With Christa McAuliffe set to be the first teacher in space, NASA had arranged a satellite broadcast of the full mission into television sets in many schools,
OK, so that's how I saw it. I have mentioned on occasion that I saw that live and people would tell me that wasn't possible. But it was on the tv in the school library and I was checking out books.
I remember they rolled a TV into our class to watch the news reports.
I was watching on a big screen TV in a pizza place. I had no idea what I was watching wasn't live, and I had no idea that anything bad happened until I saw it disintegrate.
I'm trying to work while listening to Ginuwine's Pony (If you're horny, let's do it / Ride it, my pony / My saddle's waitin' / Come and jump on it / If you're horny, let's do it / Ride it, my pony / My saddle's waitin' / Come and jump on it). It's difficult, yet, I keep replaying it. I need to be thinking about my presentation run through at ten instead.
I'm guessing I'd be totally earwormed now if I had ever heard that song....
OMG, I just got an email from a crackpot who feels compelled to note "No i am not an activist!"
Um, ok? The publicity department gets stuff like this all the time. Our group usually gets a different kind of crackpot.
I gotta say, it makes me wonder about people. We're a very imaginative sort, if a bit stupid.
I've been in 3 meetings so ar today and the next one starts in 30 minutes. GOOD GRAVY! I am treating myself to a Cap Blast for lunch.
ION, I have been told that I am a very valuable assest to the company and am doing a great job at keeping things organized. I am not opposed to hearing such things, but it felt a lot like blowing smoke up my ass and I can't figure out a reason why.
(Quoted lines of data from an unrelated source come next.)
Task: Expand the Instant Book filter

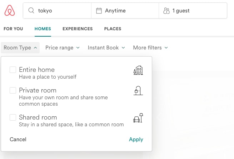Action: [x=106, y=48]
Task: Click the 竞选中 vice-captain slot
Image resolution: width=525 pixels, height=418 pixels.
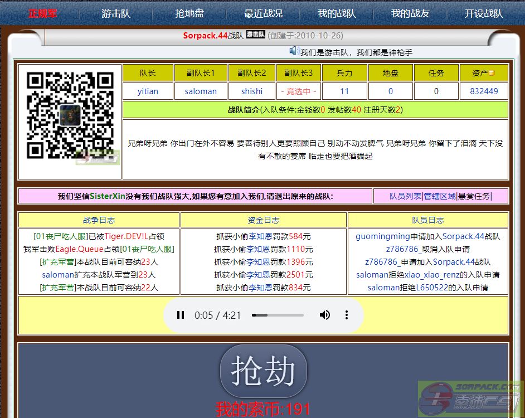Action: [299, 91]
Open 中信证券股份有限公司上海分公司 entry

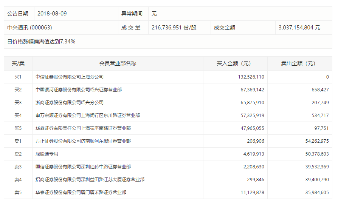coord(69,77)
it felt a lot like blowing smoke up my ass and I can't figure out a reason why.
Because you've spent too much time around me?
Turns out the video was of a man getting mauled by a lion. Great use of company resources, bucko.
Because you've spent too much time around me?
well, maybe net time.
No, I am naturally non-trusting and suspicious of folk, but this person has nothing to gain by buttering me up. Well, nothing that I can see anyway.
Diamond-encrusted chocolate. $5 million!
Sounds like a really good way to chip a tooth.